• 校正仕事をしていて気づいたのだが、俺が「空気望遠鏡」だと思っていたものは空気望遠鏡ではないのかもしれない。

    17世紀の「空気望遠鏡」の例として、ヘヴェリウスのこの望遠鏡がよく登場する。俺も、空気望遠鏡と言えばこれだと思っていた。

    https://commons.wikimedia.org/wiki/File:Houghton_Typ_620.73.451_-_Johannes_Hevelius,_Machinae_coelestis,_1673.jpg

    しかしWikipedia英語版を見ると、このヘヴェリウスの望遠鏡は空気望遠鏡 (aerial telescope) とはされていない。この望遠鏡は長い板に等間隔で絞り板を取り付けて迷光を遮光する方式になっているので、対物レンズと接眼部の間は閉じた鏡筒ではないものの、ソリッドな構造物(長い板)で結合されており、”very long “tubed” telescopes” の例だとされている。

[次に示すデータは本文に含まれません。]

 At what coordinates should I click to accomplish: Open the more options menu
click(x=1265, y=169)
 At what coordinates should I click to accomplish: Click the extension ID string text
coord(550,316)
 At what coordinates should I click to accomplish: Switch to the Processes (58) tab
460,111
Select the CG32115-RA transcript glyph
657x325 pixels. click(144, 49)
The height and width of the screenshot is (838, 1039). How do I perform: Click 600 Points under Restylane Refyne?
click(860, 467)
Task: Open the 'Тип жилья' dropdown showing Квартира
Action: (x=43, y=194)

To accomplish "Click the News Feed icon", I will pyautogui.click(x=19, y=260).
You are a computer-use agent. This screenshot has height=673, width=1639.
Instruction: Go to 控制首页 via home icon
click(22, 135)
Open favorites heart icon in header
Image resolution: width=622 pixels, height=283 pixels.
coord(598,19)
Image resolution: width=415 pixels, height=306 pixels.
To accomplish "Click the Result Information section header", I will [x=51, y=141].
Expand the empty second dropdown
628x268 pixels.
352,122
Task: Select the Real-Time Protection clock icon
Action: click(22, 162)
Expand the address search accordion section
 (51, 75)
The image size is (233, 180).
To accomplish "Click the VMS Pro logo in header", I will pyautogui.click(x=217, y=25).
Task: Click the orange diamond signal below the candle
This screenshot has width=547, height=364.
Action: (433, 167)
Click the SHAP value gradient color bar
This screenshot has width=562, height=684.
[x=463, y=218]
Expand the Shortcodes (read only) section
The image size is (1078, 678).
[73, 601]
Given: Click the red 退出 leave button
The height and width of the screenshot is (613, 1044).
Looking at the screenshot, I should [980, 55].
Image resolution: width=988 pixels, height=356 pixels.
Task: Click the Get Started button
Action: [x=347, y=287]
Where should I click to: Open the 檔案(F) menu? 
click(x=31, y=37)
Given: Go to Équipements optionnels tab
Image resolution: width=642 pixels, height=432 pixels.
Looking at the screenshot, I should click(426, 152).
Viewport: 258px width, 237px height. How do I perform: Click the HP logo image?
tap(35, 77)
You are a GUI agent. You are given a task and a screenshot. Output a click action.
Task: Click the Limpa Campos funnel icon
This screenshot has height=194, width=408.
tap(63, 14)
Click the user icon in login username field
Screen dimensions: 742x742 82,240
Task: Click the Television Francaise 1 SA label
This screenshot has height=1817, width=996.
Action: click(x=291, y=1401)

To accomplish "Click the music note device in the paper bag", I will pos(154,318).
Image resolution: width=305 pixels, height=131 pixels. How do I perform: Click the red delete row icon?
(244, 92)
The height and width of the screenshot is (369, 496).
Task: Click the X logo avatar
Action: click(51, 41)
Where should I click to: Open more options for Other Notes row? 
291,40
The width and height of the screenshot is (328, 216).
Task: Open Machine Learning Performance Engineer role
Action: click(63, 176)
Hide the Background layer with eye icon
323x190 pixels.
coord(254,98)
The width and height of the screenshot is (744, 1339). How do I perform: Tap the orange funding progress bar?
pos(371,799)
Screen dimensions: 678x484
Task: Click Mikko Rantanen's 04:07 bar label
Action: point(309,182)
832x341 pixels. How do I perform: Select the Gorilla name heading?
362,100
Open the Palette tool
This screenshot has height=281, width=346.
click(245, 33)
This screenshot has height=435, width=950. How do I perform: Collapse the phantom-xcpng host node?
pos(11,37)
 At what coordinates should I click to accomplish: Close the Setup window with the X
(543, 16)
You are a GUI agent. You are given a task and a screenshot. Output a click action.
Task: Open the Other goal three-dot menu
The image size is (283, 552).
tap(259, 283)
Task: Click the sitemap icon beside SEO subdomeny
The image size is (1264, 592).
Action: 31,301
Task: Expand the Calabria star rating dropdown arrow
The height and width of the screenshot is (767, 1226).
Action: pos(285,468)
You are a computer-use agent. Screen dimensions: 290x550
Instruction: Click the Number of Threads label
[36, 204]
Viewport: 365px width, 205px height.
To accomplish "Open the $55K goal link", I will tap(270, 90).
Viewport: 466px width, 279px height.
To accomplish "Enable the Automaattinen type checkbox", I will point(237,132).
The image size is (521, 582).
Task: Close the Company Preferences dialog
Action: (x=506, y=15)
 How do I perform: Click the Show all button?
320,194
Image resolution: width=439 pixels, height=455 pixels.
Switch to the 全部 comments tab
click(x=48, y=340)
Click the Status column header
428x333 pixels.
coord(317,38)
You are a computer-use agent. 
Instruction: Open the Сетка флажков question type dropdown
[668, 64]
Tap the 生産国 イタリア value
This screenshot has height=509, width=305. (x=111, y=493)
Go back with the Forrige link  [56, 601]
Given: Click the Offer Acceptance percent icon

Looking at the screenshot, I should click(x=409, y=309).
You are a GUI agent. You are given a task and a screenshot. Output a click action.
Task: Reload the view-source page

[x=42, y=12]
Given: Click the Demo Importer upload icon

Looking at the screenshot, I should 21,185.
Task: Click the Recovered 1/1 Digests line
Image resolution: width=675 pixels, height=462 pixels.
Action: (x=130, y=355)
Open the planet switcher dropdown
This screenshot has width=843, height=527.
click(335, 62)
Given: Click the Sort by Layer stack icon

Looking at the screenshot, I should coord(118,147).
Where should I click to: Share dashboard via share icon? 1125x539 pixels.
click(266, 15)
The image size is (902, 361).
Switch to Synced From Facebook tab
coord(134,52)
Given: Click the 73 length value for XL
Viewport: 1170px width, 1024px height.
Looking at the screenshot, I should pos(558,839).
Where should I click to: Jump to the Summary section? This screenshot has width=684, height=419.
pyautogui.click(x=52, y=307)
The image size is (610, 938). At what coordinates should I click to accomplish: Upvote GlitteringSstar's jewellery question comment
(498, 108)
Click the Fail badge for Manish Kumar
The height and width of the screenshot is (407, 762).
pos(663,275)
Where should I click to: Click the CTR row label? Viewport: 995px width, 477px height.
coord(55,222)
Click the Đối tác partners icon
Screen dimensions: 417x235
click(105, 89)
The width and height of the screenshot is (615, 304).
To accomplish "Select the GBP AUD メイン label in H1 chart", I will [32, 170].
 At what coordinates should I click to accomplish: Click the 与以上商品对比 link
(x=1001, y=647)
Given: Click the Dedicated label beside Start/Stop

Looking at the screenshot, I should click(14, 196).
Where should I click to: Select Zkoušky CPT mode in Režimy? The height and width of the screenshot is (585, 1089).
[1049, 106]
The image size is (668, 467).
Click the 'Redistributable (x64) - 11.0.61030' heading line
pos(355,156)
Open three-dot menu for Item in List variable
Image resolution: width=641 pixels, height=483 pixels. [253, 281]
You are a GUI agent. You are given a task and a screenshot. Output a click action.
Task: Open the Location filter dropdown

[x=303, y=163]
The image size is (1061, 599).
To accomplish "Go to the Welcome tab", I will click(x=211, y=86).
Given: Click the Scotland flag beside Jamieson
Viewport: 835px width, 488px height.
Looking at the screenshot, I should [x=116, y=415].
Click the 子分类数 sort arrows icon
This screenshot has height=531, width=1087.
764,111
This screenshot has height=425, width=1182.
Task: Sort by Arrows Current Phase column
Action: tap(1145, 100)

    上記のWikipedia記事や The History of the Telescope (King, 2011) という文献で tubeless な空気望遠鏡の発明者とされているのは、クリスティアーン・ホイヘンス。彼は対物レンズ部を高いマストの上に設置し、ボールジョイントで方向を自由に変えられるようにして、接眼部との間をワイヤーでつないだ。対物部と接眼部はソリッドな鏡筒や板・棒で結合されておらず、ぶらぶらしている。観測者はワイヤーをピンと張って望遠鏡を覗く。これが最初の空気望遠鏡らしい。

    https://commons.wikimedia.org/wiki/File:Huygens_Aerial_telescope,_1684.jpg

    言われてみれば、閉じた鏡筒で光路が覆われていない=空気望遠鏡という定義だと、すばる望遠鏡をはじめとする現代の大望遠鏡も、オープンなトラス鏡筒なんだから全部空気望遠鏡じゃんということになってしまう。それはなんかおかしい。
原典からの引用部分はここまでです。